それは3学期が始まって間もない寒い朝のことだった。
いつもならホームルームの始まる5分前までには登校する私が教室には居らず、沈痛な面持ちで教室に入ってきた担任が挨拶もそこそこに私の死をクラスメイトに告げた。
一昨日は例年より15日近くも遅れた初雪が東京に降った。昼過ぎから降り始めた雨はやがてみぞれとなり、夜には本格的な雪になった。翌朝には最大で10cm程降り積もり、人の往来の多い所は踏みしめられ硬い氷になっていた。
昨日の夜10時半過ぎ、バイト先のファミレスから一歩外に出ると肌を刺すような寒さに身震いしながら私は家路を急いだ。
いつもなら大通りを少し余計に歩いて横断歩道を使うところだが、昨日は寒さも辛く、300m程手前の歩道橋を使っていた。
昼間のうちに一度は溶けかけた氷が夕暮れと共に再度凍ったのは歩道橋も変わらず、所々が凍って歩きにくかった。
その時の私にはまだ意識があった。歩道橋の下、階段の直ぐ側で悲鳴が上がったのは私が転落したのとほぼ同時だったと思う。
大通りだったこともあり人通りはあったし、緊急通報は直ぐにされていた。
自由に動かない身体で視線だけを動かして刻々と増えていく人だかりを見詰めながら、救急車の到着を待たずに私は意識を手放した。

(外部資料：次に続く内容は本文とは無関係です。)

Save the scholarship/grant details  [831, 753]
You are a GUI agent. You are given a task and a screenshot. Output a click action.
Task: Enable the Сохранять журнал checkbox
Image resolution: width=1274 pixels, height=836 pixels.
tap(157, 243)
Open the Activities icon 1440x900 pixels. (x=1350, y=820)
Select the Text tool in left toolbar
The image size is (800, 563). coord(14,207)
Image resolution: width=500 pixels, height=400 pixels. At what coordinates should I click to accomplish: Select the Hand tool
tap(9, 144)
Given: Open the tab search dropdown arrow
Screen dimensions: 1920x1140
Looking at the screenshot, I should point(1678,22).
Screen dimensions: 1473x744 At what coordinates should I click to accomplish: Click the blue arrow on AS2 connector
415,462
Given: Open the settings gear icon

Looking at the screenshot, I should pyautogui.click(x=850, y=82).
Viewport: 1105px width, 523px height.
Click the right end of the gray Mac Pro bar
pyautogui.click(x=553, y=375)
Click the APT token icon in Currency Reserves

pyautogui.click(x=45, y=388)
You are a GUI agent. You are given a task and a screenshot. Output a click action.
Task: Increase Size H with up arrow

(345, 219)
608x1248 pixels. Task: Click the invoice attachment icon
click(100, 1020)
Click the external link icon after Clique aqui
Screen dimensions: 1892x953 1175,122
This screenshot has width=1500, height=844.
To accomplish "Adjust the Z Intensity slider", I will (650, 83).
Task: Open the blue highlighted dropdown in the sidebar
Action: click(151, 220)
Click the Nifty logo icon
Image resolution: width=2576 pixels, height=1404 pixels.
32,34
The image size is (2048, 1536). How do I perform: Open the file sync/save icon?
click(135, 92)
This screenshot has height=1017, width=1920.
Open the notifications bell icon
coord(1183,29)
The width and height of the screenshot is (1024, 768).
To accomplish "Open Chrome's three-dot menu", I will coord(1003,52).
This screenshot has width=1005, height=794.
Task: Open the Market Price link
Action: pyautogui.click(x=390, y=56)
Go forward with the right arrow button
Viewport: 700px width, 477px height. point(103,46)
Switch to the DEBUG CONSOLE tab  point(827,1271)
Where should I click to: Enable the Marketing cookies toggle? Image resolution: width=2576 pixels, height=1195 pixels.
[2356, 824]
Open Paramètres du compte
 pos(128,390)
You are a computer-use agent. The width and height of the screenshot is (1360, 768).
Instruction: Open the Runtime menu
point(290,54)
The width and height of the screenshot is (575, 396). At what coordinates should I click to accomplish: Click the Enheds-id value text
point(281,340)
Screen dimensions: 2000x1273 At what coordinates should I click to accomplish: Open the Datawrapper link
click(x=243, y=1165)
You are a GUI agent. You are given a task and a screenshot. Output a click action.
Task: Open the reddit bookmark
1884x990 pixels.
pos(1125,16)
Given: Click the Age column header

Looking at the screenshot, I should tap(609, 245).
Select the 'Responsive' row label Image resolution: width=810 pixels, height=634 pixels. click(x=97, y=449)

「今日の明け方、事故だったそうだ…。葬儀については決まり次第家族から連絡がある。」
先生は簡潔に伝えるとそのままいつも通り、出席を取り始めた。
クラスメイトの訃報があれば黙祷とかするものだとばっかり思っていたが、現実は案外あっさりしたもののよう…。
「三浦明里」
「はい…あの……礼奈は…」
名前を呼ばれた明里は何か言いた気にしていたが、先生は悲しそうな視線を一瞬しただけで次の生徒の名前を呼んだ。